- [INSTRUCTIONS FOR THE TASK]
Copy out the lines of the material from its first line through the line containing "Action: (x=322, y=641)", including both.

Data entries
----
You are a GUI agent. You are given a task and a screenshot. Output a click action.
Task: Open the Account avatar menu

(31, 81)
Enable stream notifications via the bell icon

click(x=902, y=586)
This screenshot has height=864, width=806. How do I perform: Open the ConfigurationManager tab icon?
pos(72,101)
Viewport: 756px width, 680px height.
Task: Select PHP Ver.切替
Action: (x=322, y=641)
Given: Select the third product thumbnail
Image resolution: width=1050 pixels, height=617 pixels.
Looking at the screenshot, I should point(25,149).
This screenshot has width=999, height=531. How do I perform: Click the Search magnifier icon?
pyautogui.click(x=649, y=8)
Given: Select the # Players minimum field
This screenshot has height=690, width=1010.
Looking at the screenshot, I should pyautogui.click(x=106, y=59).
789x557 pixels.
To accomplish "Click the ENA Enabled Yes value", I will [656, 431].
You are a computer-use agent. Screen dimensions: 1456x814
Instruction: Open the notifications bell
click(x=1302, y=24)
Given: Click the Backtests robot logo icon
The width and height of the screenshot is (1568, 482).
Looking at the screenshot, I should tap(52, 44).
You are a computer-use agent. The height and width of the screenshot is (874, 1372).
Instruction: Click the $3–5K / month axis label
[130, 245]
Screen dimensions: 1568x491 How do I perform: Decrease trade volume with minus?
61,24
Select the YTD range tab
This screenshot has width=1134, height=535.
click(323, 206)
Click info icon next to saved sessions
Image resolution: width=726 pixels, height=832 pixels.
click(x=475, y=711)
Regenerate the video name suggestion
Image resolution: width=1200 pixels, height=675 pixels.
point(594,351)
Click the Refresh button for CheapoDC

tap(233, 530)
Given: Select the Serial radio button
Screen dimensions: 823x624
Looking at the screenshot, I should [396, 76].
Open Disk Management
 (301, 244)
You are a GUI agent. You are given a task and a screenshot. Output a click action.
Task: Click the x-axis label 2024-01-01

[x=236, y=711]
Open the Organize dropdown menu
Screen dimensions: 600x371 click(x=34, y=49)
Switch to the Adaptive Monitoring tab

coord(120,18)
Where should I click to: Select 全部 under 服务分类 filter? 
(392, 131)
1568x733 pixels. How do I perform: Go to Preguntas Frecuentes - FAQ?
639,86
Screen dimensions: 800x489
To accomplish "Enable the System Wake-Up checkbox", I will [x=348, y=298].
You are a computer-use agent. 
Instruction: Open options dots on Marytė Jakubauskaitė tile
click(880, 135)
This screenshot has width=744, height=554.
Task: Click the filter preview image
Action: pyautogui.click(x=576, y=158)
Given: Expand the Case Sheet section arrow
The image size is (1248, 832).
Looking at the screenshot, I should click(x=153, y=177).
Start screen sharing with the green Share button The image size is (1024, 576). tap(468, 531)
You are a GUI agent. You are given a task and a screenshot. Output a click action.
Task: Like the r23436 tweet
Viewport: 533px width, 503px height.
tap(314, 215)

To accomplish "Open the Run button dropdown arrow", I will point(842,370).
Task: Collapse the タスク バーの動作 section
----
- [FULL ANSWER]
You are a GUI agent. You are given a task and a screenshot. Output a click action.
Task: Open the Account avatar menu

(31, 81)
Enable stream notifications via the bell icon

click(x=902, y=586)
This screenshot has height=864, width=806. How do I perform: Open the ConfigurationManager tab icon?
pos(72,101)
Viewport: 756px width, 680px height.
Task: Select PHP Ver.切替
Action: (x=322, y=641)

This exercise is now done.